Records for the task:
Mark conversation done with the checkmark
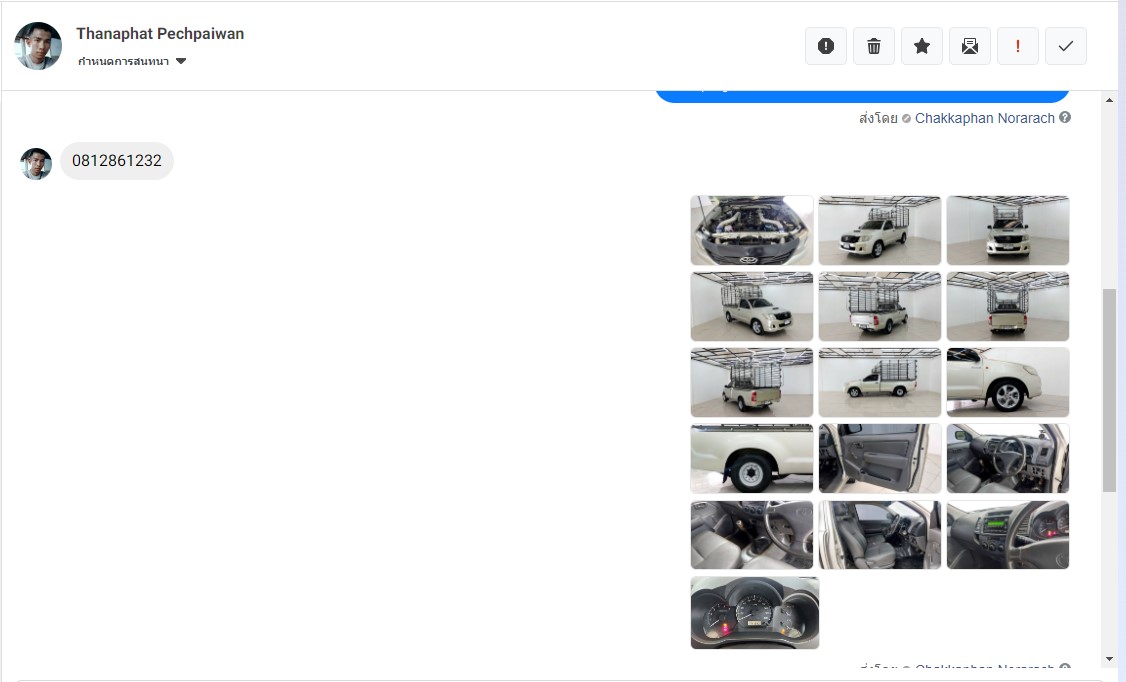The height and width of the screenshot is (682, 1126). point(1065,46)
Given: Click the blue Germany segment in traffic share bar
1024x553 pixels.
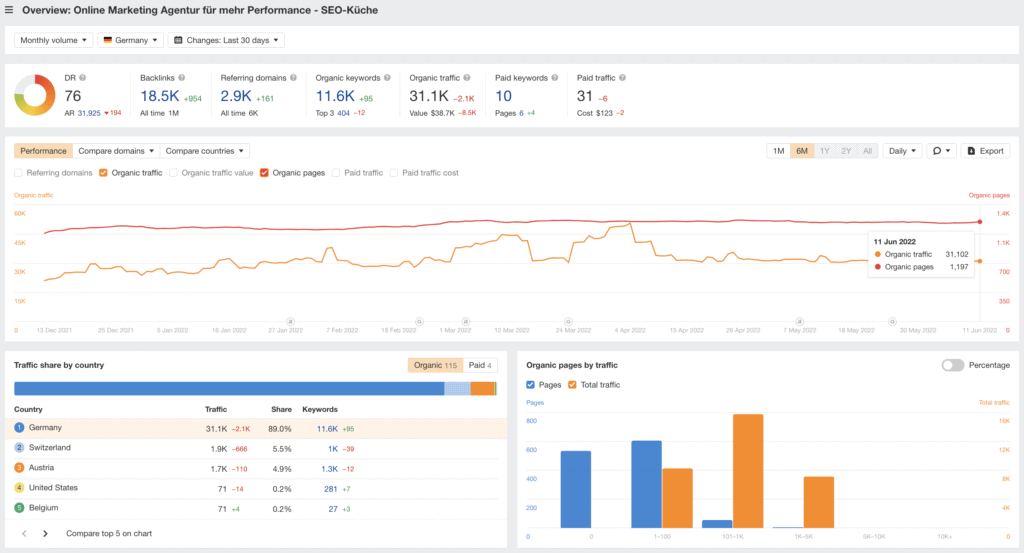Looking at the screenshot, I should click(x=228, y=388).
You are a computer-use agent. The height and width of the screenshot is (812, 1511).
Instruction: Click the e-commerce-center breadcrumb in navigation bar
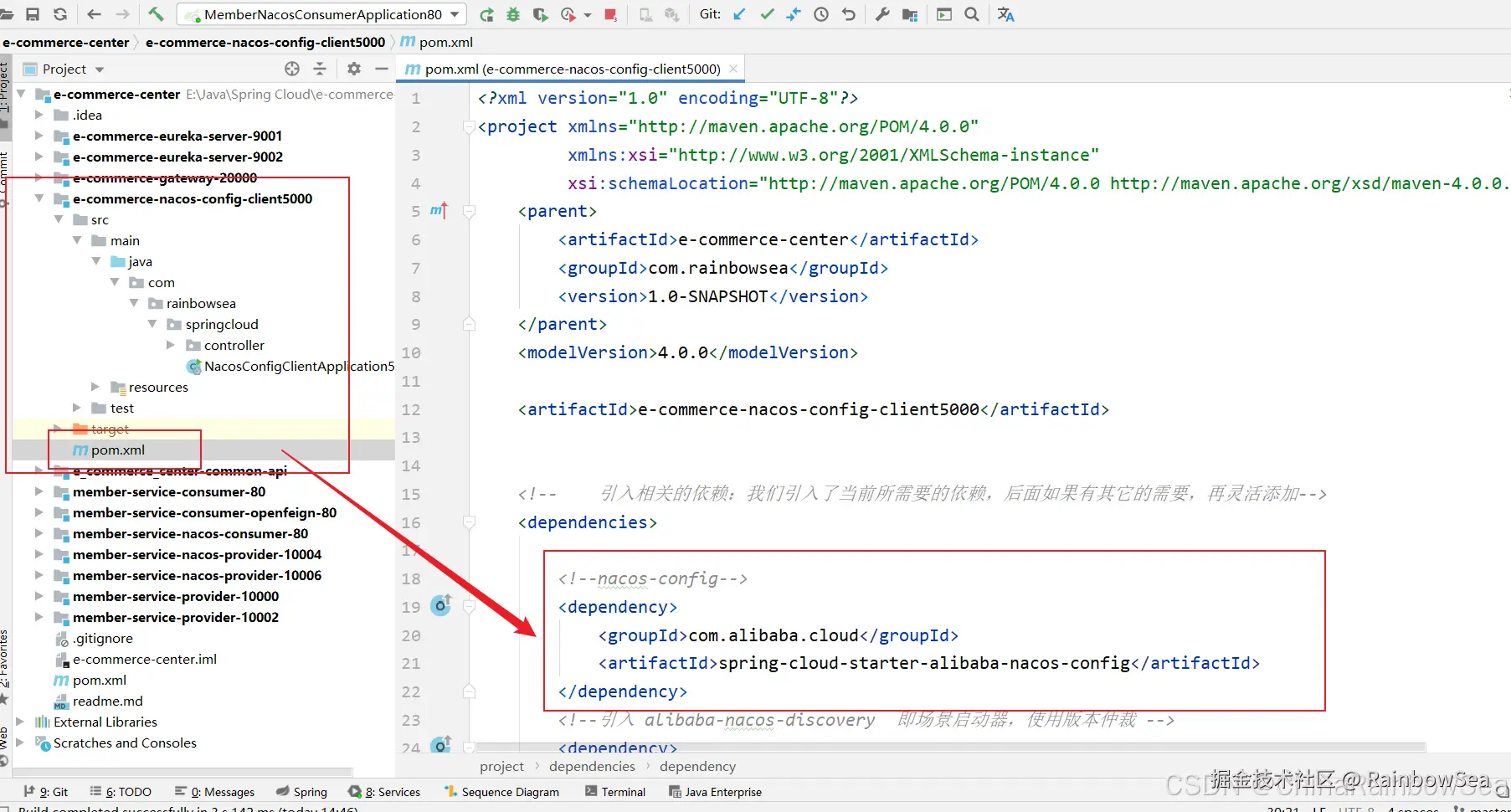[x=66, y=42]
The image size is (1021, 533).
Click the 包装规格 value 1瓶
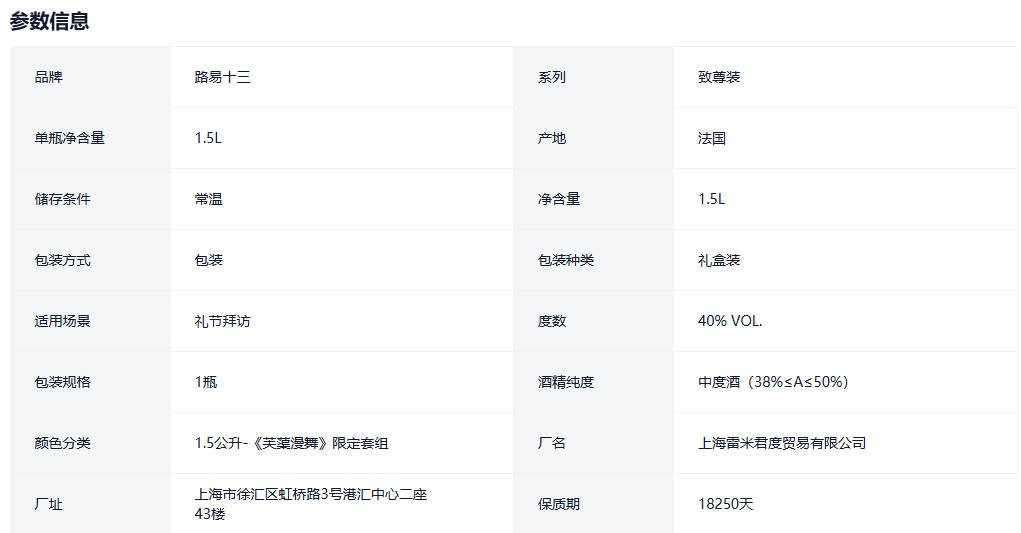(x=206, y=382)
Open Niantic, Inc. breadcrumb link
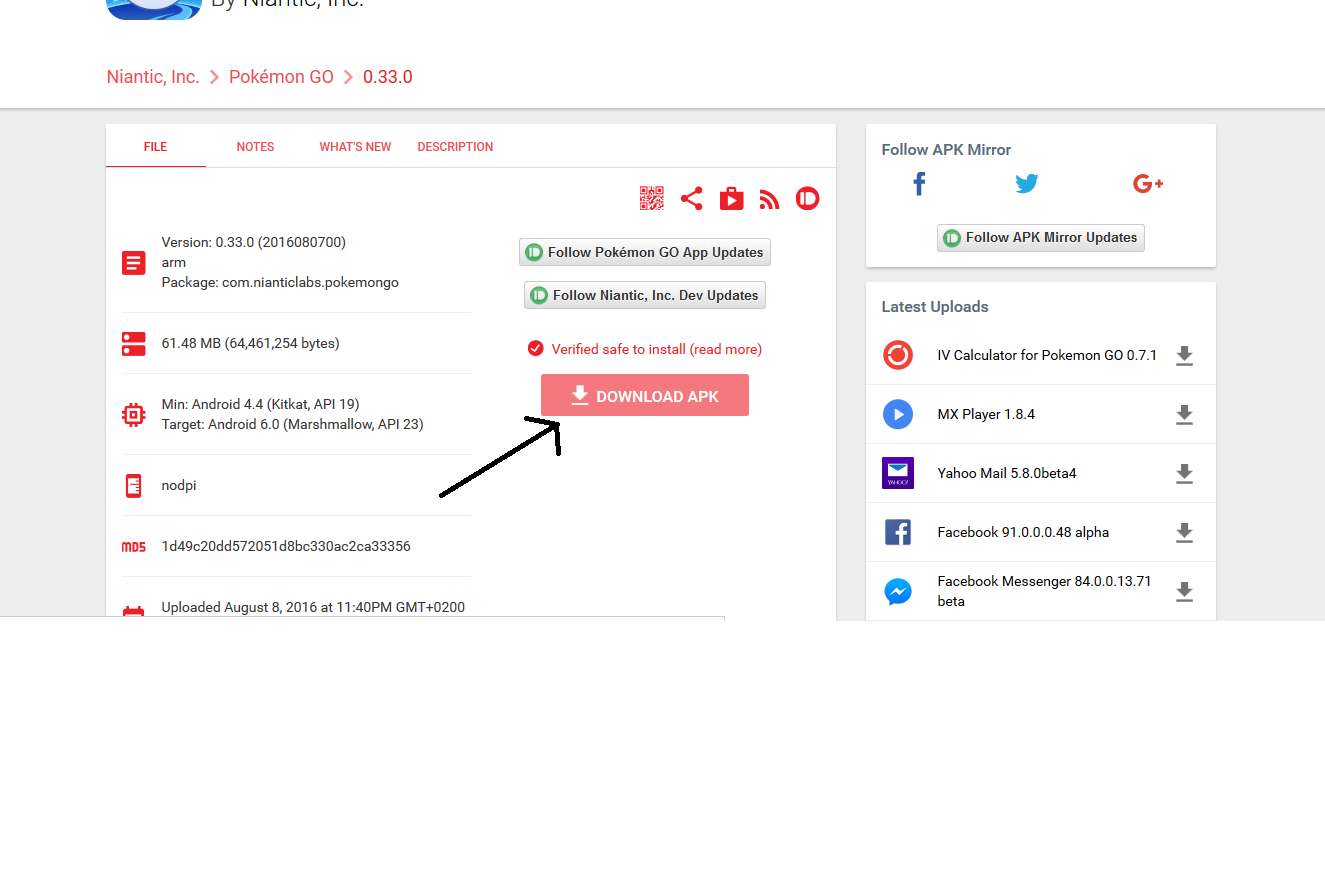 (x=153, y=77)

Exercise directions: Every entry above should be printed again exactly, except for the pictures.

Answer for the task:
Mark conversation done with the checkmark
The height and width of the screenshot is (682, 1126). point(1065,46)
Given: Click the blue Germany segment in traffic share bar
1024x553 pixels.
Looking at the screenshot, I should click(x=228, y=388).
You are a computer-use agent. The height and width of the screenshot is (812, 1511).
Instruction: Click the e-commerce-center breadcrumb in navigation bar
[x=66, y=42]
The image size is (1021, 533).
Click the 包装规格 value 1瓶
(x=206, y=382)
Open Niantic, Inc. breadcrumb link
 (x=153, y=77)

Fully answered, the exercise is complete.